Reviewed by: AI editorial process; not yet individually human-reviewed

Jump to a section
  1. What 4.4 actually demands
  2. Abstraction and automation
  3. Finite state machines
  4. Regular and context-free languages
  5. Turing machines and complexity
  6. Check your knowledge

What 4.4 actually demands

Theory of computation is the most abstract part of the course. AQA expects you to reason about models of computation and about what can and cannot be computed. The topics build a ladder of increasing power: finite state machines, then context-free languages, then Turing machines, and finally the classification of problems by difficulty.
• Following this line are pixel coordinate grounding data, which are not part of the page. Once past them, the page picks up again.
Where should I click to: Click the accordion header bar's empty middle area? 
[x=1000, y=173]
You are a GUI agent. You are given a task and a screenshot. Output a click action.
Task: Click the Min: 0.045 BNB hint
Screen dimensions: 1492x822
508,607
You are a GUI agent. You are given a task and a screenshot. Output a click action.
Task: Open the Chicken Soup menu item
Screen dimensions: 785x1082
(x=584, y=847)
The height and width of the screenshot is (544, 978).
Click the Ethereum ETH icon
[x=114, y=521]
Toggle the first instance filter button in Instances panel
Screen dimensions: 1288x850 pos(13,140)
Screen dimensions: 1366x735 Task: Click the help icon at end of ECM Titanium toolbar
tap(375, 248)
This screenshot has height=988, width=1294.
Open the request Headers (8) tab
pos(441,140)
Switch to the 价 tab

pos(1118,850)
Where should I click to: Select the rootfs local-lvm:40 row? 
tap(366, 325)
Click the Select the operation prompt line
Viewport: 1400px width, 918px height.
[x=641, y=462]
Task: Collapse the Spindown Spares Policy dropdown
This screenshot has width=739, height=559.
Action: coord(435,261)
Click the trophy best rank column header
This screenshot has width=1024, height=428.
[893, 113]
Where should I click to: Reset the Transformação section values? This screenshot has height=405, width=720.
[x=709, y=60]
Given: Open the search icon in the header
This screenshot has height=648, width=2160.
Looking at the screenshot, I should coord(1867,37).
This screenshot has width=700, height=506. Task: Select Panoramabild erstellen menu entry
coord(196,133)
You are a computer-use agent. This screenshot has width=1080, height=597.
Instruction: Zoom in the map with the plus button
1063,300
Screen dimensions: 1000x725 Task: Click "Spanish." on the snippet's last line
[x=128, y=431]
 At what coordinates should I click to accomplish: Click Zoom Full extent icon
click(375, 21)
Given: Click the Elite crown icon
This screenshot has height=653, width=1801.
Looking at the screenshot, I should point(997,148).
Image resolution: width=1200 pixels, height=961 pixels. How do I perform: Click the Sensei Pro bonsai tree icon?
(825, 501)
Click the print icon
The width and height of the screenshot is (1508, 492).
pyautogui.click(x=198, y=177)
Abstraction and automation

Abstraction removes unnecessary detail to leave a usable model, in forms such as representational abstraction, generalisation, data abstraction and procedural abstraction. Decomposition breaks a problem into sub-problems, and automation implements a model as algorithms running on hardware. Together these are computational thinking.

Finite state machines

A finite state machine has finite states, a start state and transitions on inputs. Without output it accepts or rejects an input (recognising a regular language); with output (a Mealy machine) it emits output on each transition. You represent it as a state transition diagram or a state transition table.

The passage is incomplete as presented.